** Text excerpt follows **

7. Eval confidence-pyramid tier vocabulary¶
Date: 2026-06-19
Status¶
Accepted
Context¶
The eval system grew up around one shape of test: dispatch a single review agent (or advisory skill) at a fixture and grade its recorded output against an expected JSON. That is a real and useful test, but it is only one rung of a ladder, and we never named the ladder. As we added the integration tier (#313) — which dispatches the orchestrator, builds code in a worktree, and grades on whether the project's tests pass — the absence of a shared vocabulary became a hazard:
- Fixtures of fundamentally different kinds (single-agent verdict vs. whole-pipeline build) were grading through the same monolithic code path, so adding a kind meant adding a branch (addressed structurally by the grader registry, #309).
- Discussions about "what the evals cover" had no precise terms. "Does the eval pass?" means something very different for a reviewer-detection fixture than for a build-it-and-run-the-tests fixture, and conflating them invites false confidence.
- The competitive analysis against claude-flow framed its corpus explicitly in confidence-pyramid terms (unit → integration → acceptance). We wanted the same precision without copying its implementation.
A claim needs an instrument (CLAUDE.md claims discipline). Different tiers answer different questions and warrant different confidence; naming them keeps us honest about which question a given green run actually answers.
Decision¶
Adopt a three-tier confidence-pyramid vocabulary for the eval corpus, mapped to concrete graders in the registry (#309):
-
Unit — verification of a single component's output in isolation. "Did the reviewer flag the right thing?" Graders:
verdict(review-agent output) andskill_gate(advisory-skill gates/layers). Cheap, deterministic given a recorded actual; this is the bulk of the corpus and the default PR gate. -
Integration — validation that the orchestrator's plan yields working code. "Does a plan from our orchestrator produce code that compiles and whose tests pass?" Grader:
integration(#313), scoring recorded test-command exit codes from an ephemeral golden-repo worktree. Opt-in (run-integration), never in the default suite, and economical only with the replay cache (#311). -
Acceptance / choreography — deferred, named here for completeness. Validation of multi-agent phase transitions and hand-offs (the orchestration choreography itself). It needs phase-transition instrumentation and a fake-worker harness that do not exist yet. Reserving the name now prevents the integration tier from being stretched to cover it by accident.

** End of Text excerpt **
** Records supplied follows **

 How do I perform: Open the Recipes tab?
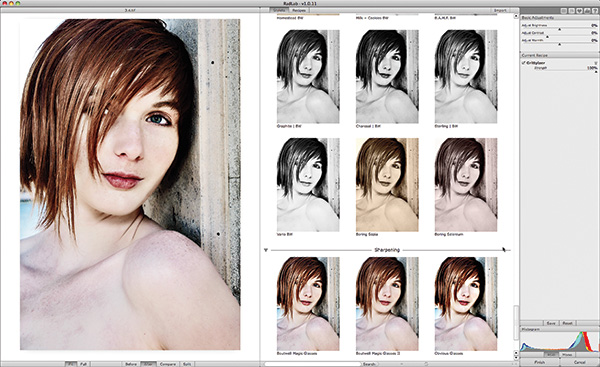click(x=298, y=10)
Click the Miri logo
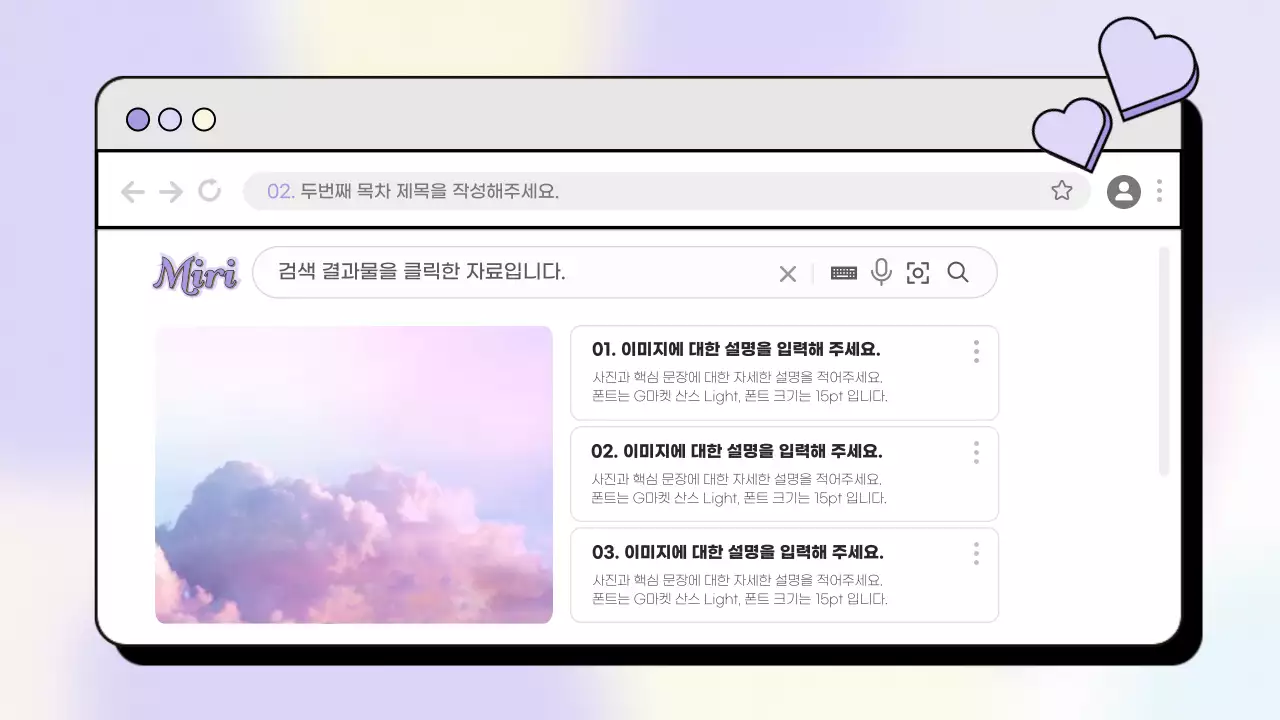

** End of Records supplied **
** Records supplied follows **

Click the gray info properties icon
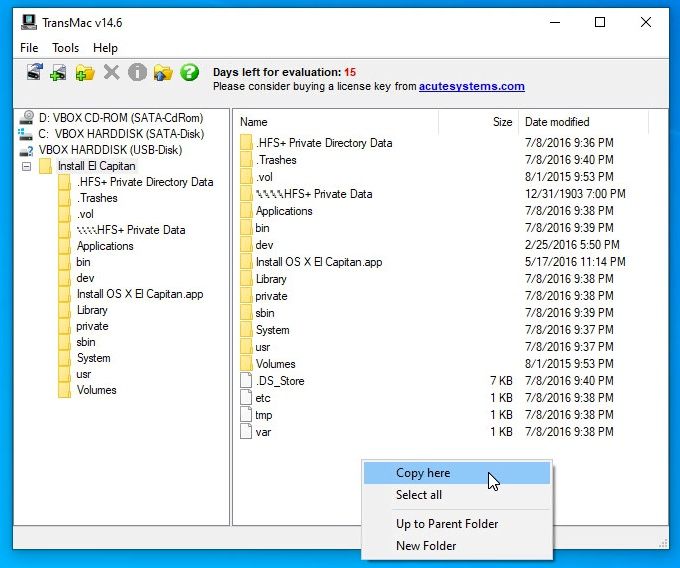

** End of Records supplied **

### Required actions
a) Summarize the eval-tier decision record in two sentences.
b) Please continue the eval-tier decision record from its last sentence.
The material has nothing to do with the eval-tier decision record.

### Expected responses
a) As the eval system grew beyond single-agent tests to an integration tier that builds code and runs the project's tests, the lack of a shared vocabulary for what the evals cover became a hazard. The decision adopts a three-tier confidence-pyramid vocabulary mapped to graders in the registry: unit, the cheap default PR gate for single components; integration, an opt-in check that orchestrator plans produce code that compiles and passes its tests; and acceptance/choreography, which is named now but deferred.

b)
The vocabulary is the contract; the registry is the mechanism. A new tier or genre is a registered grader, not a new branch in the grader.
Consequences¶
Easier:
- Conversations and docs can say "unit tier" / "integration tier" and mean
something precise.
evals/README.mdis organised around these terms. - Adding a fixture genre is one grader module + one registry entry. The tier it belongs to is explicit in which grader it uses.
- The deferred acceptance tier has a reserved name, so scope creep into the integration tier is visible and resistable.
Harder / trade-offs:
- Three tiers is a deliberate ceiling for now. The acceptance tier is named but unbuilt; until it ships, "the evals pass" still leaves choreography unverified and prose must not over-claim coverage.
- Tier names must stay stable — they leak into fixture structure
(
integrationblock,graderfield), CI labels (run-integration), and docs. Renaming later is a breaking change to the corpus contract.
References¶
- Issue #314 (umbrella), #309 (grader registry), #311 (fingerprint cache), #313 (integration tier).
evals/README.md— tier-by-tier description and commands.